» PROBLEM TO SOLVE
Can you put the lines of the entries below into a JSON list of strings, one string per line and blank lines left out, beginning at the line that has "Where should I click to: Click the lettuce" and stopping after the line that has "Action: click(570, 335)"?

» DATA FOR PROCESSING
— Start —
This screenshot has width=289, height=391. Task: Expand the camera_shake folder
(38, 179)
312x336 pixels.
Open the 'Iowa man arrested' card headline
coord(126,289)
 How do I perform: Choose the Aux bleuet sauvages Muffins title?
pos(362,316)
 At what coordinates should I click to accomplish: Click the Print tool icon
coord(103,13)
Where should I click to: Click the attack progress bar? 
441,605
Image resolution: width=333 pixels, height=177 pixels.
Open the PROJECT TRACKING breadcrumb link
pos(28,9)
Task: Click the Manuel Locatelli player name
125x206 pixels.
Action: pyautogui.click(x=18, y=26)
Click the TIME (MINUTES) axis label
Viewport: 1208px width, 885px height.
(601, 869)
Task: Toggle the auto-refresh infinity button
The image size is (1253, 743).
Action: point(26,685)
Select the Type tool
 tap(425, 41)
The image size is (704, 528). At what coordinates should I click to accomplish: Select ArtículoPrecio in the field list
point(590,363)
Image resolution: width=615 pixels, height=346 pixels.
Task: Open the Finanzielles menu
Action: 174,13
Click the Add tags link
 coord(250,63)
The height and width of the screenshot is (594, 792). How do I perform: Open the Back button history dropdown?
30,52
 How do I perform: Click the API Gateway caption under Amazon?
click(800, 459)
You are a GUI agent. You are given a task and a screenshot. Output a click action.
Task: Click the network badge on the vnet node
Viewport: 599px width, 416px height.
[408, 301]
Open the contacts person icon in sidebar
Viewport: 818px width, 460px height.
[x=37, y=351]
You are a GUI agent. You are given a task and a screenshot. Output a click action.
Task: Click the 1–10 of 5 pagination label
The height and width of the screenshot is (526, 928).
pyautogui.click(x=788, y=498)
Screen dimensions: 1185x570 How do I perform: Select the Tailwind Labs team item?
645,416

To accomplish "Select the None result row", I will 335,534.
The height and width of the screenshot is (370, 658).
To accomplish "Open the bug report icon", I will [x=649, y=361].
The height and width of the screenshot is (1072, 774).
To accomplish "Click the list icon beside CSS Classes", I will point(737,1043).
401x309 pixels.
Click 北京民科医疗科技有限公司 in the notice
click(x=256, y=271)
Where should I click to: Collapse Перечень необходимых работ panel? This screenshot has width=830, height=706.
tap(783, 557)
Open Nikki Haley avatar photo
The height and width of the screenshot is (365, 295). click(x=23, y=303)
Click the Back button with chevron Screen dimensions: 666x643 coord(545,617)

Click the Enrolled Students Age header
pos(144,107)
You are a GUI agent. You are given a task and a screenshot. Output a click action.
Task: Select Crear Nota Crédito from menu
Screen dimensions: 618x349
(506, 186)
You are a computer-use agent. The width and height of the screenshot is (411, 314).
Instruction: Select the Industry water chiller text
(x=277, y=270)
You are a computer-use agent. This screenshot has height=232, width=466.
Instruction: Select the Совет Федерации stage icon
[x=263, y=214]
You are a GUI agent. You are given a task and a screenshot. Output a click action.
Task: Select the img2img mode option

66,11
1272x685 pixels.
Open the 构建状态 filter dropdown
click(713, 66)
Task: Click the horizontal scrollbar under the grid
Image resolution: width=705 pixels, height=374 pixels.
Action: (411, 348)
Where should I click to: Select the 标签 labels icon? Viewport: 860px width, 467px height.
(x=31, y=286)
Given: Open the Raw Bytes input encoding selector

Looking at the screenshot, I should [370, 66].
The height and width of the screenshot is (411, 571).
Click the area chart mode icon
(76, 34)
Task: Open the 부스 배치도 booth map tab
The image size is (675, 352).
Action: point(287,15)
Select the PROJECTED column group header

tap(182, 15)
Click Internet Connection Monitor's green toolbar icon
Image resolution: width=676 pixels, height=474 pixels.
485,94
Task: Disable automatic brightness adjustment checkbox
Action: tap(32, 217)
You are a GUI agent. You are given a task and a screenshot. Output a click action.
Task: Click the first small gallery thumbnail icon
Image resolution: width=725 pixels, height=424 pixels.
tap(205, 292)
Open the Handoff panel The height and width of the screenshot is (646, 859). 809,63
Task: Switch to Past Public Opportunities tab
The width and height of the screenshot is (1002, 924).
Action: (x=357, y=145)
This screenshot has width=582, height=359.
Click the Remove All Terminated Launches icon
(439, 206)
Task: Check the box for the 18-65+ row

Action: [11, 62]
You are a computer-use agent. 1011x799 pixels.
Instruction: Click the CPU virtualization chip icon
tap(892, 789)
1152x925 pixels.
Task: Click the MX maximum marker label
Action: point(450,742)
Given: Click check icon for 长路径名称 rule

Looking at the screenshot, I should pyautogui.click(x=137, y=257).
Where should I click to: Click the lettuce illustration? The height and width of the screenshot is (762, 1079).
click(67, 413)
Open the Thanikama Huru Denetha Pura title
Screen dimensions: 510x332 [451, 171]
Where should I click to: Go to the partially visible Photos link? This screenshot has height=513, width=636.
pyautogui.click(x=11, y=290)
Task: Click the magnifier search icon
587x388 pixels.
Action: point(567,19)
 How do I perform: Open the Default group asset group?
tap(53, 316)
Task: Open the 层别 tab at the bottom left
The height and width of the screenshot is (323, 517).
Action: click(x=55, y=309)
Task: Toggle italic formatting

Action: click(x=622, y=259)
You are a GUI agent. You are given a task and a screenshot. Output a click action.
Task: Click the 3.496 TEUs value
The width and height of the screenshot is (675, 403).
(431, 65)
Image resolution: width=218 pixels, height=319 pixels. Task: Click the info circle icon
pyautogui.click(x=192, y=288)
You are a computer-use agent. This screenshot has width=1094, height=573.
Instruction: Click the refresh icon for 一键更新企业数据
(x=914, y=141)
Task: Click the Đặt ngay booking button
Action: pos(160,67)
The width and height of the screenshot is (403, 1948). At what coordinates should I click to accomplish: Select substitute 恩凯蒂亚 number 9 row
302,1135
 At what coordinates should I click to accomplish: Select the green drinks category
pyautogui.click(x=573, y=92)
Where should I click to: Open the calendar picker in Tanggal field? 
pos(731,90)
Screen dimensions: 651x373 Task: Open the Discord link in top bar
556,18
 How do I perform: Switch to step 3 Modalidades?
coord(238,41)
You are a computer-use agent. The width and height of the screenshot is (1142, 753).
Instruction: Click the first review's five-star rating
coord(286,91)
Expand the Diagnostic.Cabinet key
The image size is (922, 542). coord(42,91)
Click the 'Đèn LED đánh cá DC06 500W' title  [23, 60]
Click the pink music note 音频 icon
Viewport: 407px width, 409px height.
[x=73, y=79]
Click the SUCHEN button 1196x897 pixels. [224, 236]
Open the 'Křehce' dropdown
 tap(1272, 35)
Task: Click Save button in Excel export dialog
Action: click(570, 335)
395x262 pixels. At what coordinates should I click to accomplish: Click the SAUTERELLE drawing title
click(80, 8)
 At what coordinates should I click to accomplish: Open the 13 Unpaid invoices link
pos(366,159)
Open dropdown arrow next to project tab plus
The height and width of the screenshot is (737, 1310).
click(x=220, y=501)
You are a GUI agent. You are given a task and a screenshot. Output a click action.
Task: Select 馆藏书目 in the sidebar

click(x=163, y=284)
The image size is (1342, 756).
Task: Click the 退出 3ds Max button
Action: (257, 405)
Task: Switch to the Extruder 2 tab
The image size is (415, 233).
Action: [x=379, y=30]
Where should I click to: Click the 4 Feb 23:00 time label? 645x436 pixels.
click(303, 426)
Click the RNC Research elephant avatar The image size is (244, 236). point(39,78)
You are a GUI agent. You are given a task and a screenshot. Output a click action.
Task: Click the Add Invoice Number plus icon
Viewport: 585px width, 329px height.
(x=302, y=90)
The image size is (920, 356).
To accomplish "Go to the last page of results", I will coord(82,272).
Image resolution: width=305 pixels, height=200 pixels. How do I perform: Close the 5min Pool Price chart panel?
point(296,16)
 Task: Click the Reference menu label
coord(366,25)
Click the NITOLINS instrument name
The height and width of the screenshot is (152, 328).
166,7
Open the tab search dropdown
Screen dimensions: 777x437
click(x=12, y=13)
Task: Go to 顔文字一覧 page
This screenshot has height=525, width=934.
— End —
» TASK ANSWER
[
  "Where should I click to: Click the lettuce illustration? The height and width of the screenshot is (762, 1079).",
  "click(67, 413)",
  "Open the Thanikama Huru Denetha Pura title",
  "Screen dimensions: 510x332 [451, 171]",
  "Where should I click to: Go to the partially visible Photos link? This screenshot has height=513, width=636.",
  "pyautogui.click(x=11, y=290)",
  "Task: Click the magnifier search icon",
  "587x388 pixels.",
  "Action: point(567,19)",
  " How do I perform: Open the Default group asset group?",
  "tap(53, 316)",
  "Task: Open the 层别 tab at the bottom left",
  "The height and width of the screenshot is (323, 517).",
  "Action: click(x=55, y=309)",
  "Task: Toggle italic formatting",
  "Action: click(x=622, y=259)",
  "You are a GUI agent. You are given a task and a screenshot. Output a click action.",
  "Task: Click the 3.496 TEUs value",
  "The width and height of the screenshot is (675, 403).",
  "(431, 65)",
  "Image resolution: width=218 pixels, height=319 pixels. Task: Click the info circle icon",
  "pyautogui.click(x=192, y=288)",
  "You are a computer-use agent. This screenshot has width=1094, height=573.",
  "Instruction: Click the refresh icon for 一键更新企业数据",
  "(x=914, y=141)",
  "Task: Click the Đặt ngay booking button",
  "Action: pos(160,67)",
  "The width and height of the screenshot is (403, 1948). At what coordinates should I click to accomplish: Select substitute 恩凯蒂亚 number 9 row",
  "302,1135",
  " At what coordinates should I click to accomplish: Select the green drinks category",
  "pyautogui.click(x=573, y=92)",
  "Where should I click to: Open the calendar picker in Tanggal field? ",
  "pos(731,90)",
  "Screen dimensions: 651x373 Task: Open the Discord link in top bar",
  "556,18",
  " How do I perform: Switch to step 3 Modalidades?",
  "coord(238,41)",
  "You are a computer-use agent. The width and height of the screenshot is (1142, 753).",
  "Instruction: Click the first review's five-star rating",
  "coord(286,91)",
  "Expand the Diagnostic.Cabinet key",
  "The image size is (922, 542). coord(42,91)",
  "Click the 'Đèn LED đánh cá DC06 500W' title  [23, 60]",
  "Click the pink music note 音频 icon",
  "Viewport: 407px width, 409px height.",
  "[x=73, y=79]",
  "Click the SUCHEN button 1196x897 pixels. [224, 236]",
  "Open the 'Křehce' dropdown",
  " tap(1272, 35)",
  "Task: Click Save button in Excel export dialog",
  "Action: click(570, 335)"
]